E quindi in prigione ci dobbiamo mandare quelli che organizzano i rave party, e quelli che detengono modiche quantità di hashish, e ovviamente quelli che non hanno un tetto e dormono alla stazione, e anche i minorenni che frequentano luoghi proibiti della città, e le donne incinte che non possono aspettare a scontare la pena neanche di fronte all’interesse del bambino, e quelli che organizzano manifestazioni, e per coloro che invece sono detenuti e quindi in prigione già ci stanno allora allunghiamo le pene se oppongono una resistenza pacifica agli ordini.
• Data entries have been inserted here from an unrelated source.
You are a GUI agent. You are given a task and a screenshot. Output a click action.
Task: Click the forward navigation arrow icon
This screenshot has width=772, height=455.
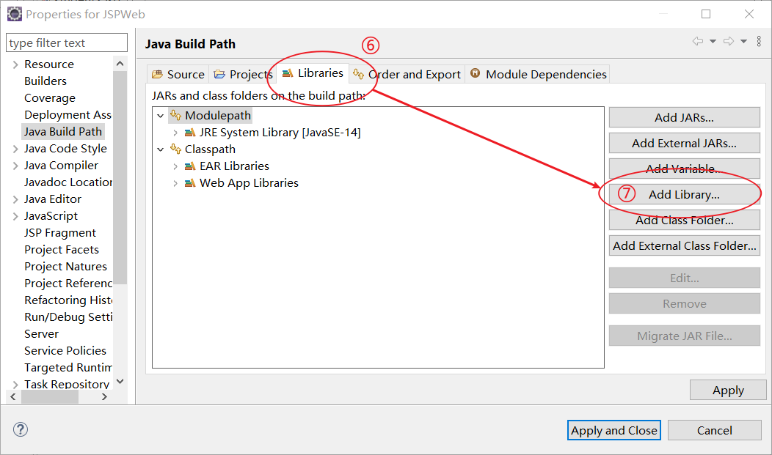(728, 42)

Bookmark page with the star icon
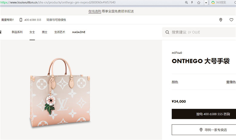pos(199,2)
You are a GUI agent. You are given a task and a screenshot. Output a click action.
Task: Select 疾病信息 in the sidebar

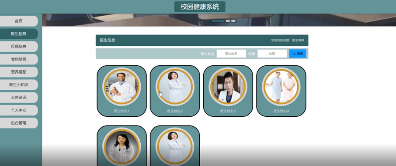pos(18,47)
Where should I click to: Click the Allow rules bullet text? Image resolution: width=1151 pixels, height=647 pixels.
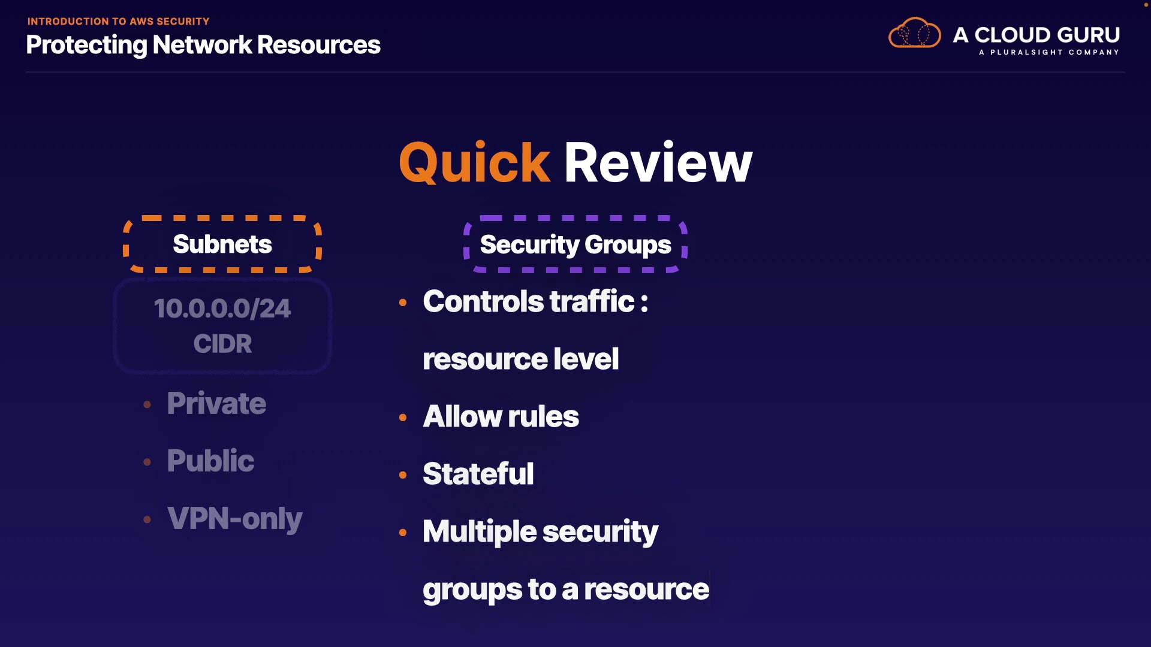(x=501, y=416)
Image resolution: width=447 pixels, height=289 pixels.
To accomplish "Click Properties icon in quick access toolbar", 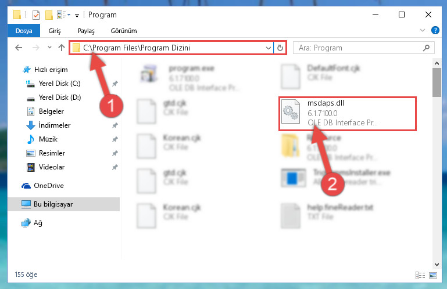I will tap(36, 15).
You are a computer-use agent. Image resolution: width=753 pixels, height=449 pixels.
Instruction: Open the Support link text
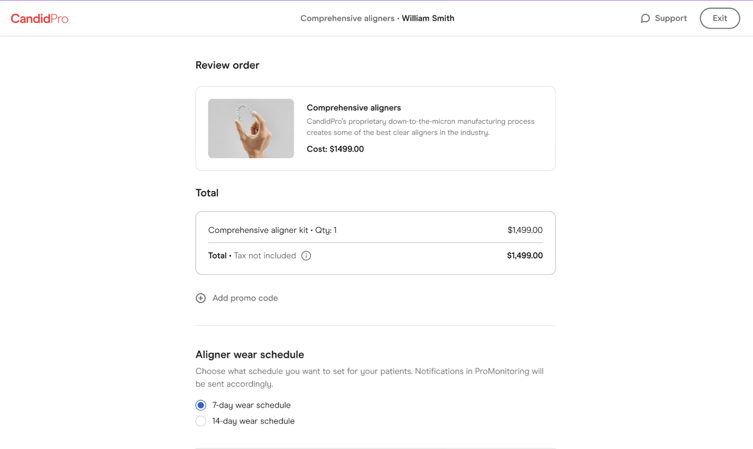click(x=671, y=18)
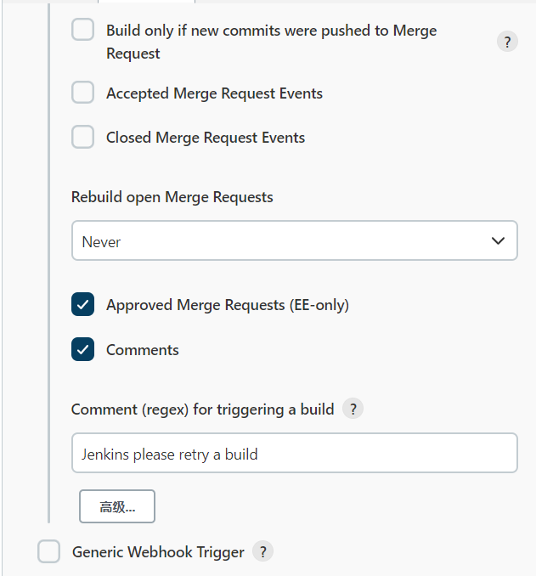Screen dimensions: 536x576
Task: Open the Rebuild open Merge Requests combo box
Action: 294,241
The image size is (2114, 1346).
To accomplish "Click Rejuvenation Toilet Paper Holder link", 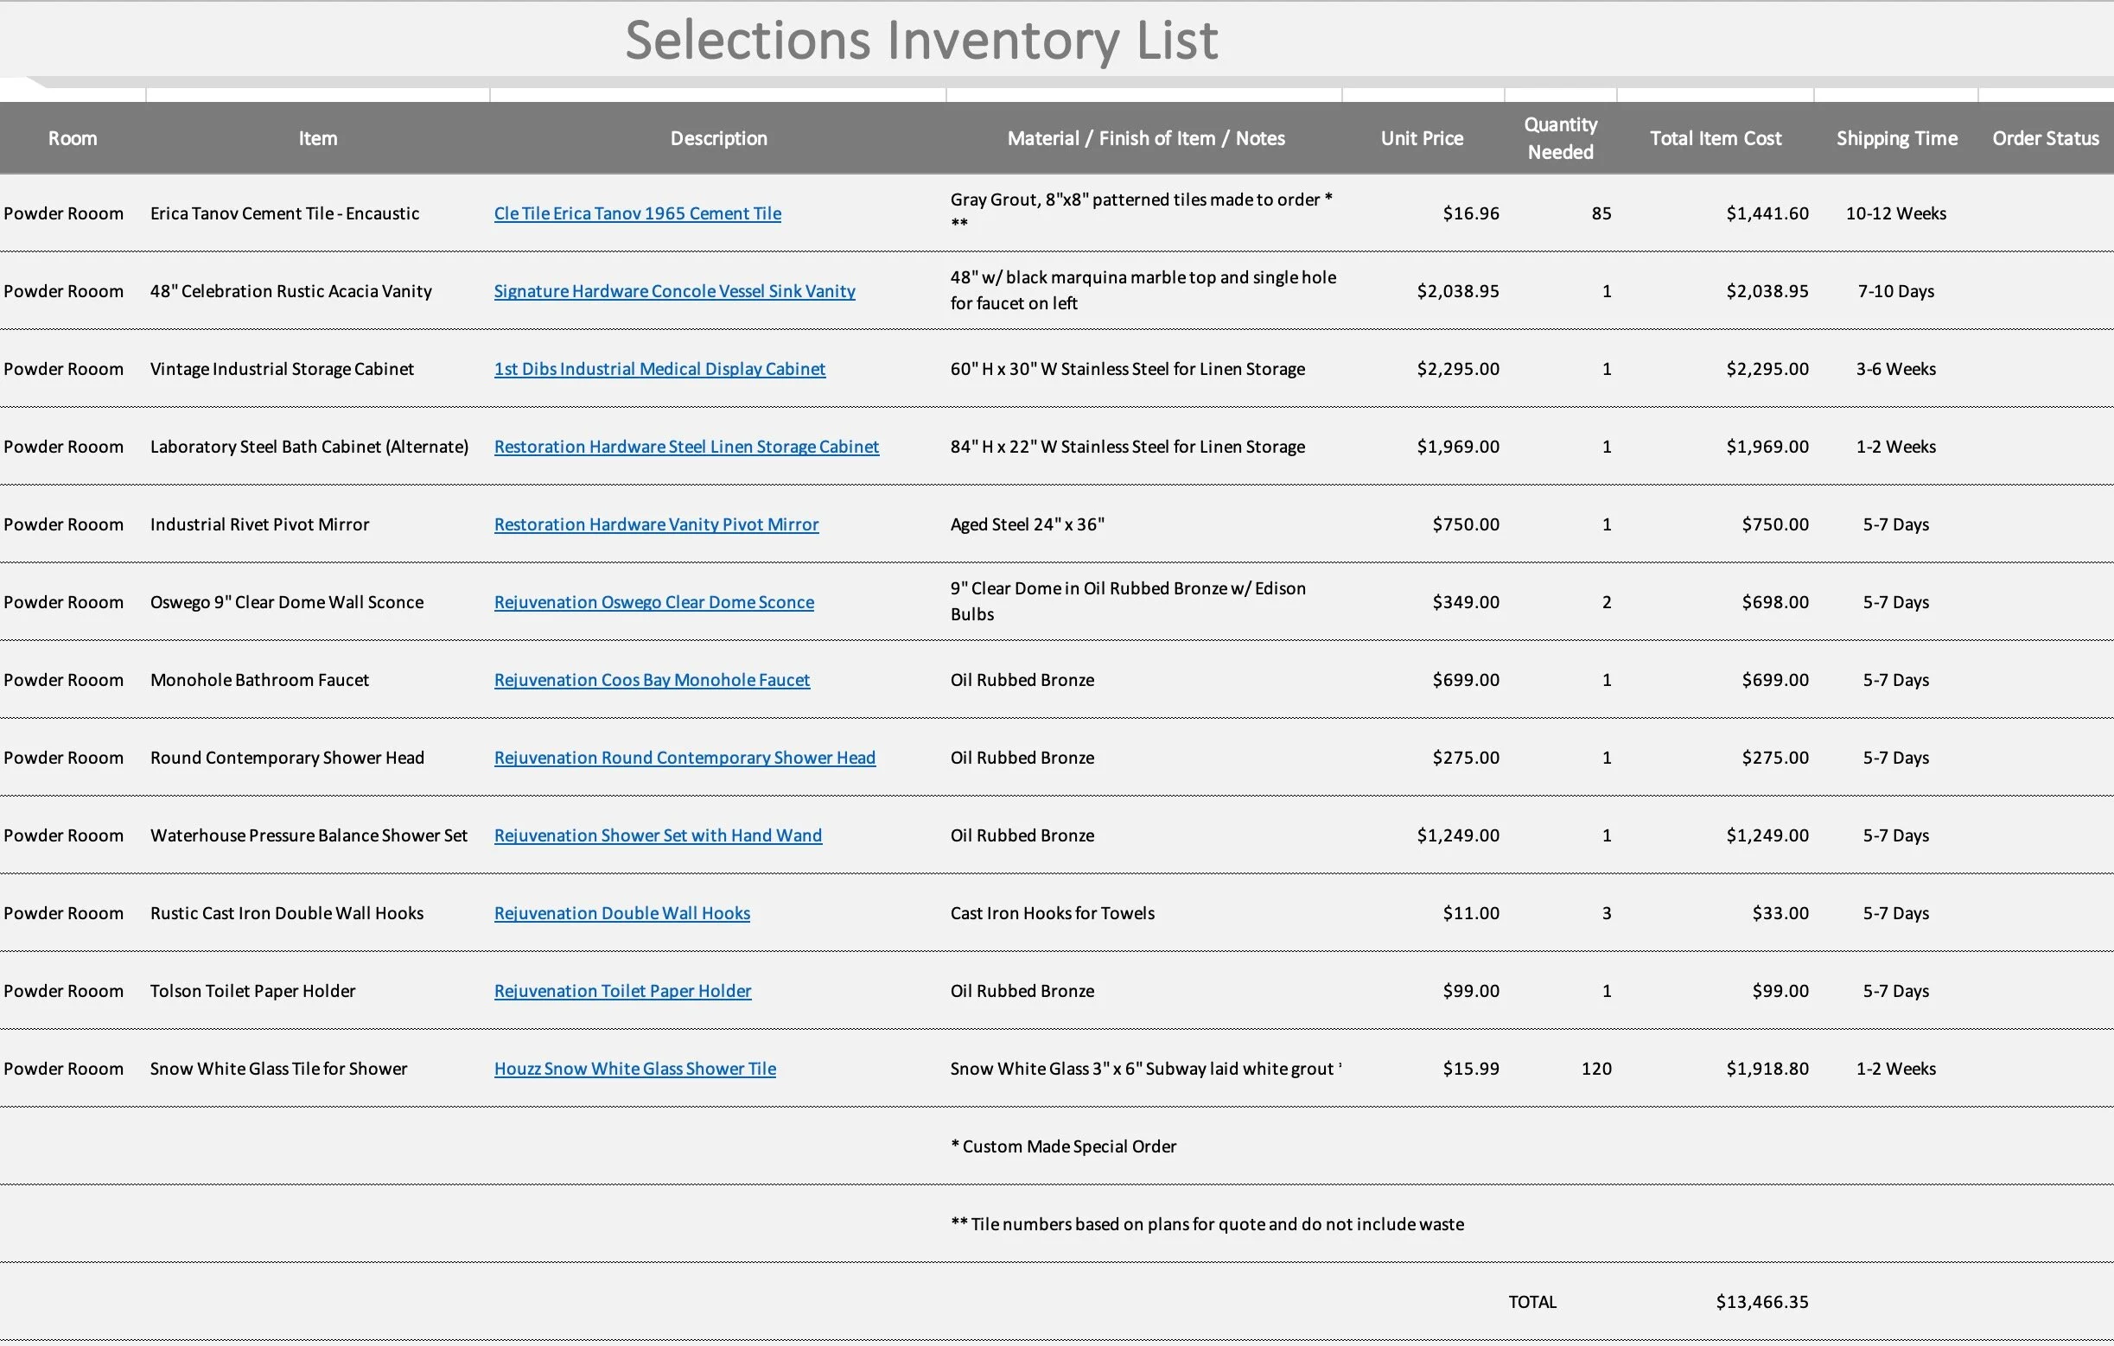I will [x=622, y=991].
Tutti devono rimanere in prigione.
E dunque in questo clima il risultato si vede forte e chiaro: il numero dei detenuti è ormai superiore a 60.100 unità, per un totale di posti letto ufficiali inferiore a 51.300. Nella realtà, come constatiamo quotidianamente quando andiamo a effettuare le visite alle carceri con l’Osservatorio di Antigone, i posti disponibili sono varie migliaia in meno. Le sezioni chiuse per manutenzione e tuttavia conteggiate nel numero complessivo sono infatti moltissime. La popolazione detenuta cresce sempre più velocemente e l’attuale tasso di crescita è allarmante. Nell’ultimo trimestre i detenuti sono aumentati di quasi 1.700 unità. Nel trimestre precedente di 1.200. In quello ancora precedente di 911. Nel corso del 2022 raramente si è registrata una crescita superiore alle 400 unità a trimestre.
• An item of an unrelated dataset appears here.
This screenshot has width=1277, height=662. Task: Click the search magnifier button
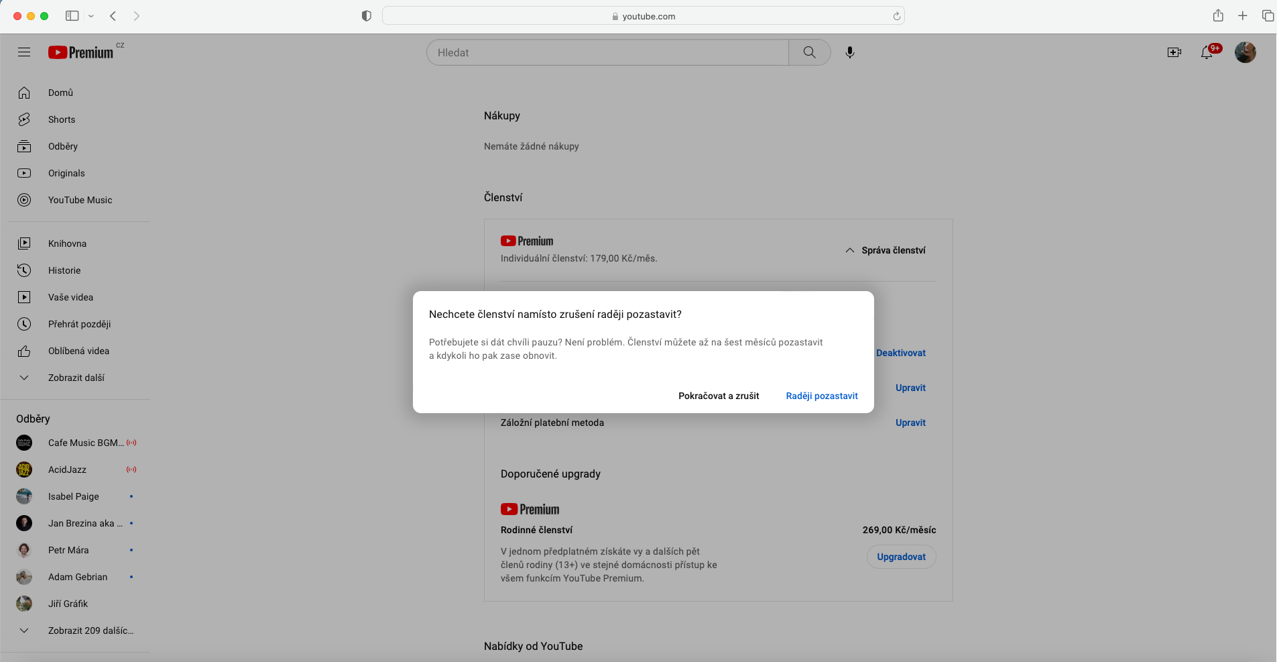click(809, 52)
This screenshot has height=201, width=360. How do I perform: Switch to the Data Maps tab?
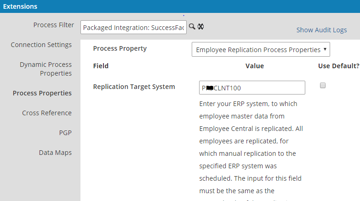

Se la crescita rimarrà a questi livelli – e non si vede perché non dovrebbe, viste le premesse – tra un anno saremo oltre le 67.000 presenze, come ai tempi della condanna della Corte Europea dei Diritti dell’Uomo. C’è da aspettarsi che tale crescita acceleri ulteriormente e che a quei numeri si arrivi ancora prima. In alcune carceri la situazione è ormai estrema. A Brescia Canton Monbello l’affollamento è al 200%, a Foggia al 190%, a Como al 186%, a Taranto al 180%. Numeri che rispecchiano condizioni già invivibili e che nei prossimi mesi sono destinate a peggiorare.
Le visite di Antigone dell’ultimo anno ci dicono che il 31,4% delle carceri visitate è stato costruito prima del 1940, la maggior parte addirittura prima del 1900. Nel 10,5% degli istituti visitati c’erano celle non riscaldate mentre nel 60,5% c’erano celle dove non era garantita l’acqua calda. Nel 53,9% degli istituti visitati c’erano celle senza doccia, nel 25% non c’è una palestra e nel 22,4% non c’è un campo sportivo.
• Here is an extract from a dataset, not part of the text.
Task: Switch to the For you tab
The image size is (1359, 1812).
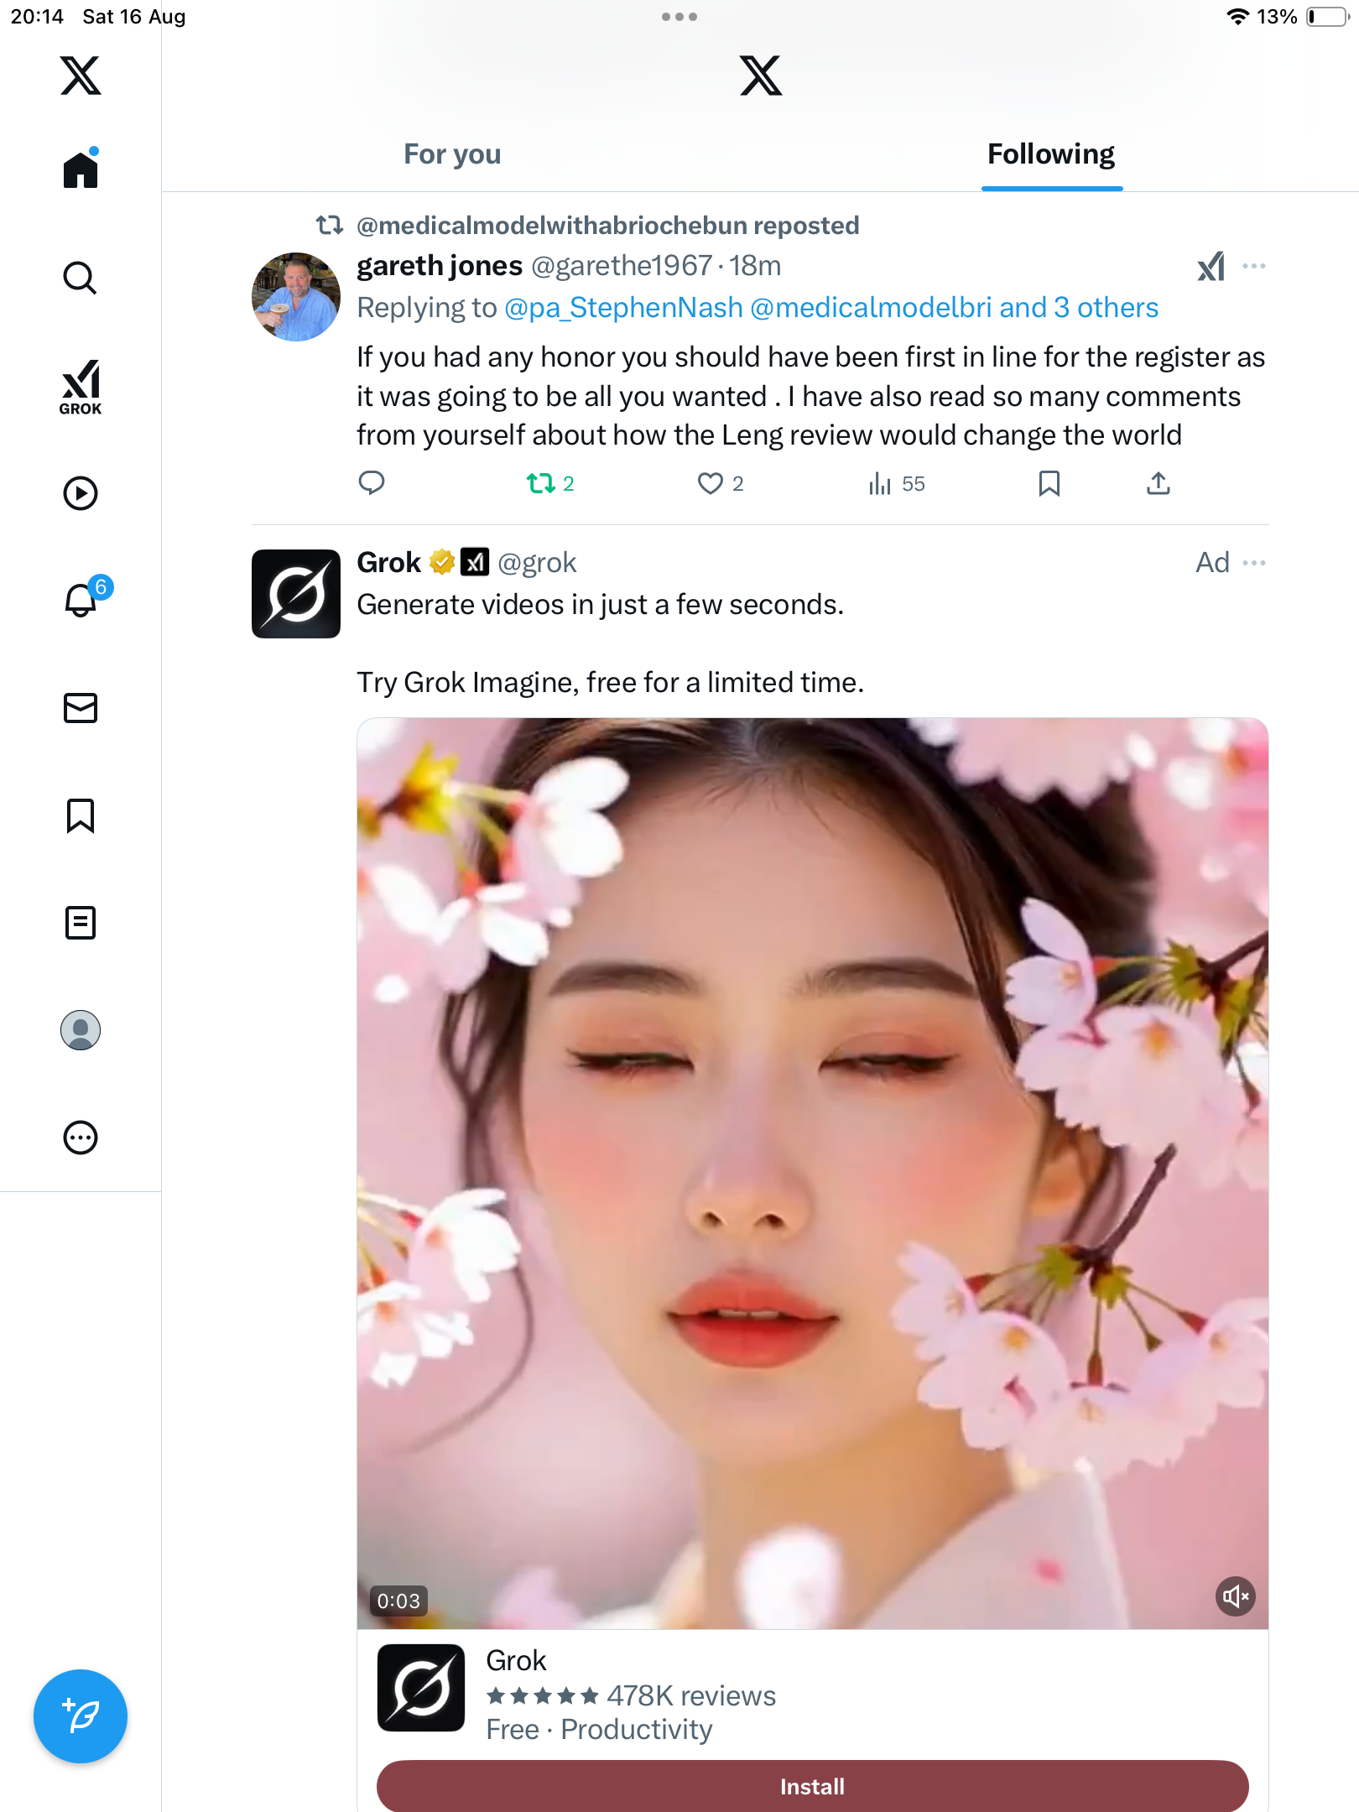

In 68 hanno deciso di togliersi la vita in carcere dall’inizio dell’anno, di cui 15 avevano meno di trent’anni. Le persone in carcere vivono ammassate in celle che sono spesso chiuse per venti ore al giorno. Si cucina nell’unico spazio non occupato dalle brande, quello del bagno. Il water è a pochi passi. La piccola finestrella va tenuta sempre aperta, nel tentativo di mitigare gli odori. “A volte mentre cucini”, ci raccontano, “arriva qualcuno che ti dice: ehi, mi fai andare in bagno?? Ma io devo girare il sugo. Vabbè, vai, tanto mi giro di spalle”.
E per questo 2023 dalle galere italiane è tutto. Vedremo nel 2024 dietro quali altri reati, pene, pugni di ferro nasconderanno la totale incapacità governativa.